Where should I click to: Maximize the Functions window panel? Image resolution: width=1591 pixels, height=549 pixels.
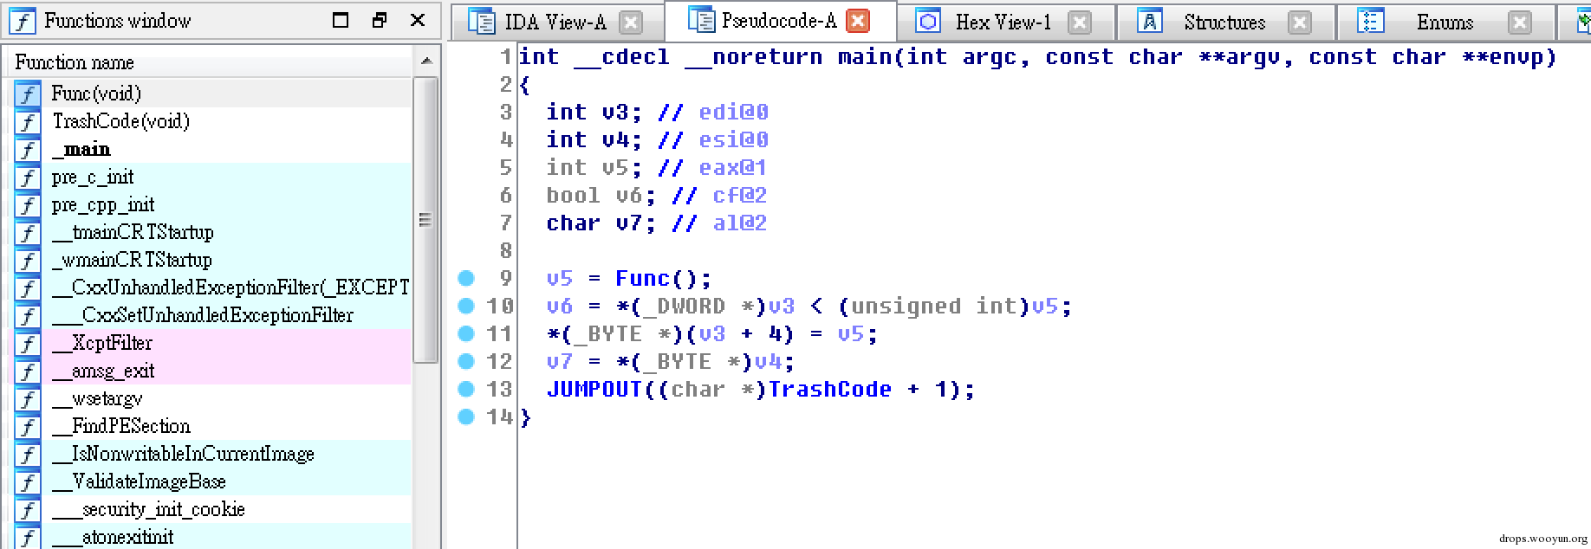[341, 20]
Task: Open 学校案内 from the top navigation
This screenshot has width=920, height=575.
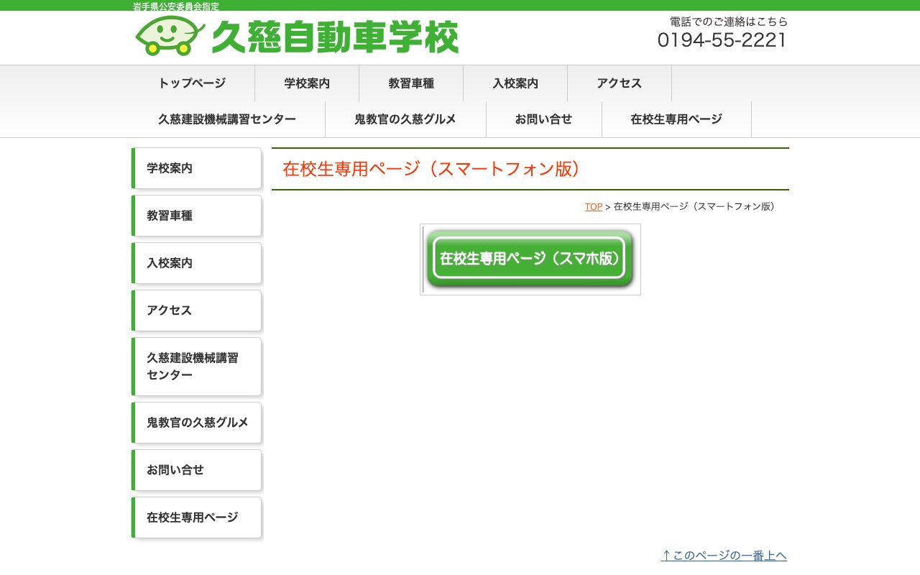Action: (306, 83)
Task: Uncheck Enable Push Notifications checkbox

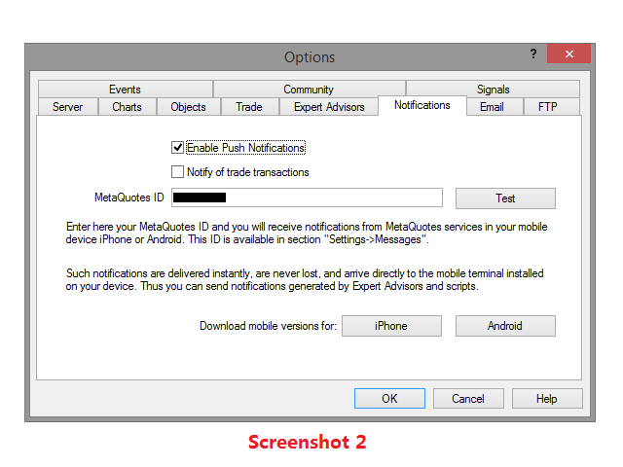Action: [x=177, y=148]
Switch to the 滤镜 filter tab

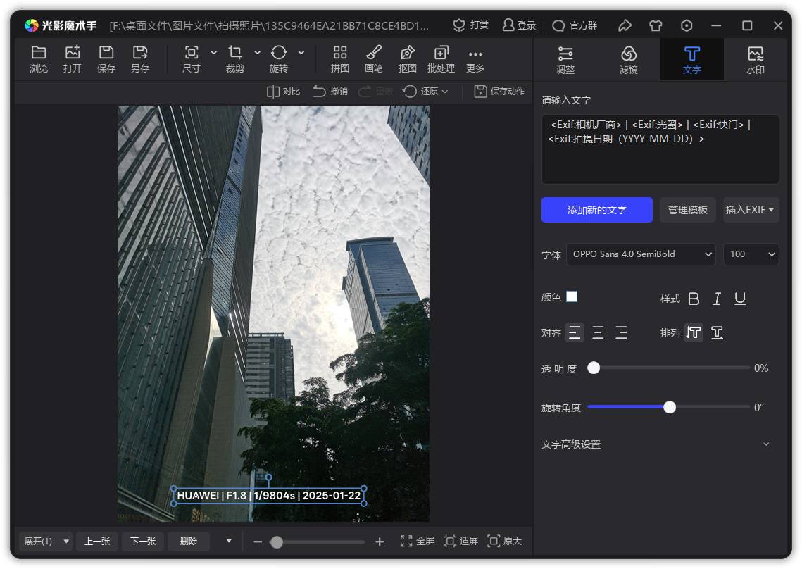(628, 60)
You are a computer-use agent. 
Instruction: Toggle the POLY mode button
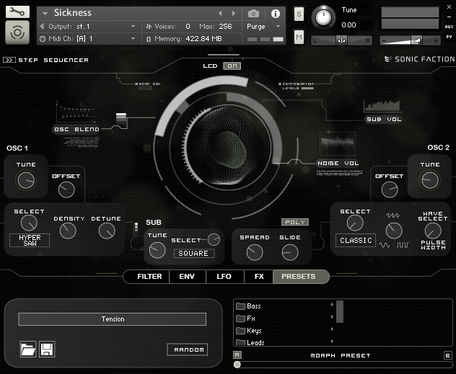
========================================
Nothing but an exact copy is needed, covering the lines from the line with "Switch to the 滤镜 filter tab" through the last line of the entries, pictures excluded.

Switch to the 滤镜 filter tab

(628, 60)
You are a computer-use agent. 
Instruction: Toggle the POLY mode button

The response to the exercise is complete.